There is a small revolution going on in the printer world. It’s not the traditional world of putting ink or toner onto a piece of paper, but the ability to create a three-dimensional object. We’ve seen replicators in science fiction stories for decades, but now science fact has almost caught up to fiction.
3D printers work like an ink printer. Rather than using ink, they typically use a type of polymer. They spray a thin layer of the polymer and create an object layer by layer. Think of it like building something out of Legos. You add layer upon layer until you build your object.
These printers are now making it into the consumer world as hobbyists are very excited about producing replacement parts for devices or creating their own devices from scratch. The recent Maker Faire in New York was awash in 3D printers. These printers create the objects by using CAD files to guide them. Many companies produce open-source CAD files or those licensed under Creative Commons so that anyone can print parts or complete objects.
The idea is a fascinating one and could create a tremendous boon of creativity and businesses as more people can create prototypes or actual products. This is a very disruptive technology. Unfortunately with the good also comes the bad. Since these printers run on CAD drawings, intellectual property (IP) will be threatened, as a market for stolen CAD drawings will emerge.
Industrial and state-sponsored espionage is nothing new. Companies and governments pay to steal the latest design drawings of smartphones, defense systems, computers, automobiles, and a whole range of devices and equipment. If you have the drawings, you can create the device without having to spend the time and money on R&D. Fortunately a company needs facilities to produce the components or devices, so thefts tend to be limited to larger organizations that can build them.

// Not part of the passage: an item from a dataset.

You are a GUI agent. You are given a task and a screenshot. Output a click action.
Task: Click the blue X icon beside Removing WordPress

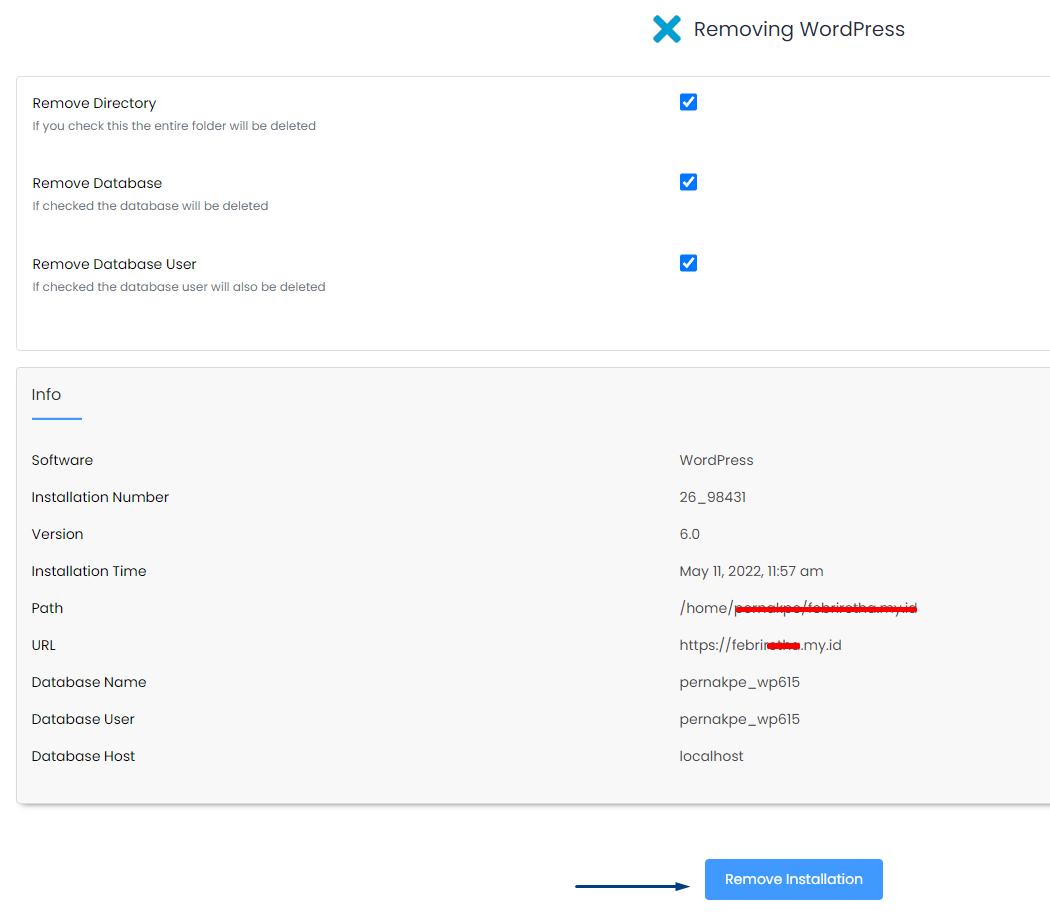(666, 29)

The knee-jerk reaction of many IP holders will be to run to their lobbyists and try to pass more stringent laws to prevent this CAD piracy. This is what happened when the printing press, photocopiers, and VCRs came on the scene. Eventually, rights holders came to grips with the new technologies.
A better solution is to protect the CAD drawings themselves with a persistent security policy. Encrypting AutoCAD, Pro/E, SolidWorks, Catia and other files with a policy that restricts who can access them and what they can do with them is the best solution. This lets IP holders exchange files with manufacturing partners and customers without worrying about them falling into the wrong hands. If the document does get into the wrong hands, the owner can kill access to it. This leaves the thief with an unreadable file.
3D printers will disrupt many industries, just like email, phone cameras, and even computers changed the way we create and consume information. Protecting your most important information with file-level security is the best way to ensure that your latest design doesn’t show up on the printer of a hobbyist.